Specification arguments:

  • lower_limit (int): The minimal inclusive lower limit for the number of clonotypes allowed in a repertoire.

  • upper_limit (int): The maximal inclusive upper limit for the number of clonotypes allowed in a repertoire.

YAML specification:

preprocessing_sequences:
    my_preprocessing:
        - my_filter:
            ClonesPerRepertoireFilter:
                lower_limit: 100
                upper_limit: 100000

CountPerSequenceFilter

Removes all sequences from a Repertoire when they have a count below low_count_limit, or sequences with no count value if remove_without_counts is True. This filter can be applied to Repertoires and RepertoireDatasets.

Specification arguments:

  • low_count_limit (int): The inclusive minimal count value in order to retain a given sequence.

  • remove_without_count (bool): Whether the sequences without a reported count value should be removed.
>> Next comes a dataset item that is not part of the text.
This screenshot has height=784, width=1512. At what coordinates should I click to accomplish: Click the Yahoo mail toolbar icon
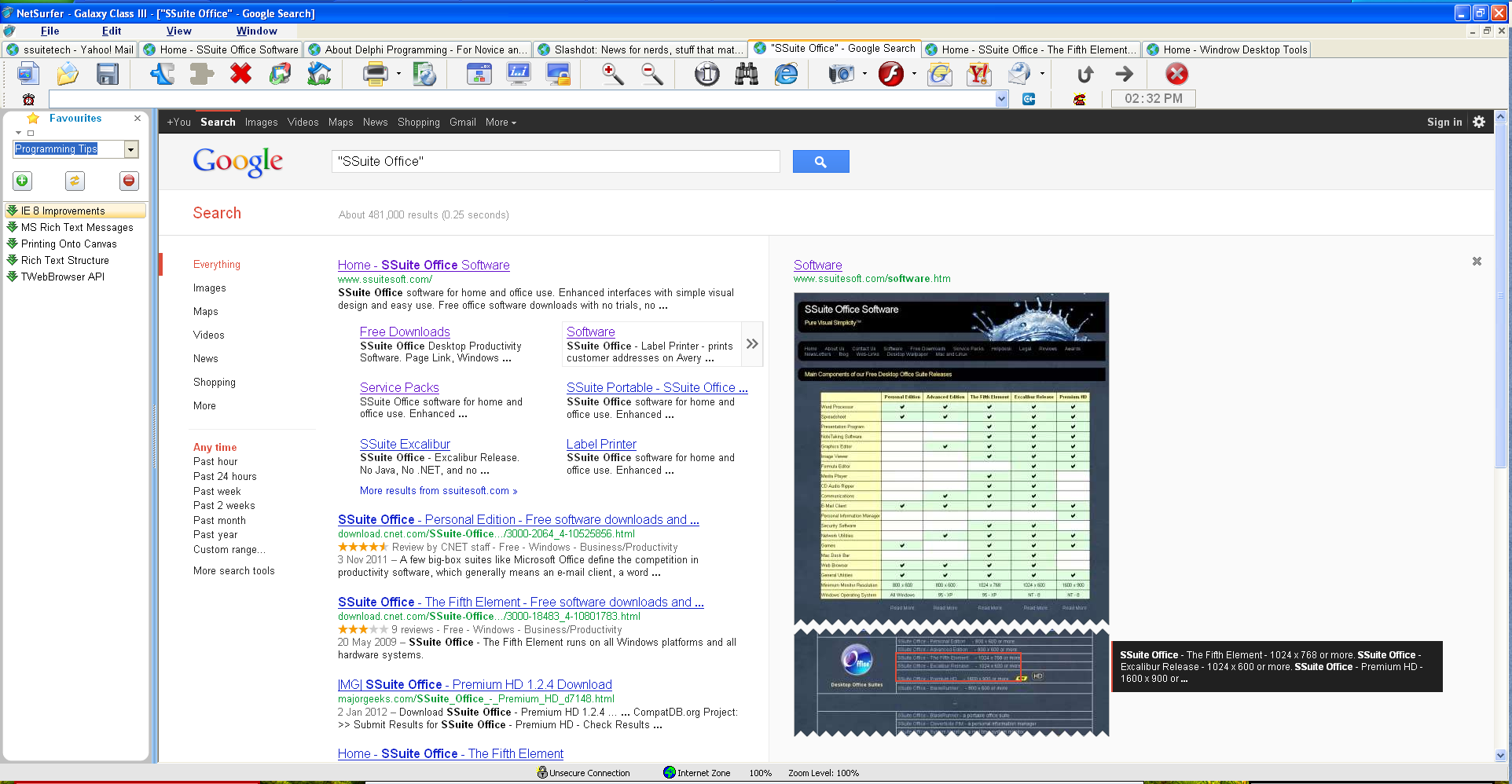pyautogui.click(x=978, y=75)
  • remove_empty_repertoires (bool): Whether repertoires without sequences should be removed. Only has an effect when remove_without_count is also set to True. If this is true, this preprocessing cannot be used with TrainMLModel instruction, but only with DatasetExport instruction instead.

  • batch_size (int): number of repertoires that can be loaded at the same time (only affects the speed when applying this filter on a RepertoireDataset)

YAML specification:

preprocessing_sequences:
    my_preprocessing:
        - my_filter:
            CountPerSequenceFilter:
                remove_without_count: True
                remove_empty_repertoires: True
                low_count_limit: 3
                batch_size: 4

DuplicateSequenceFilter

Collapses duplicate nucleotide or amino acid sequences within each repertoire in the given RepertoireDataset. This filter can be applied to Repertoires and RepertoireDatasets.

Sequences are considered duplicates if the following fields are identical:

  • amino acid or nucleotide sequence (whichever is specified)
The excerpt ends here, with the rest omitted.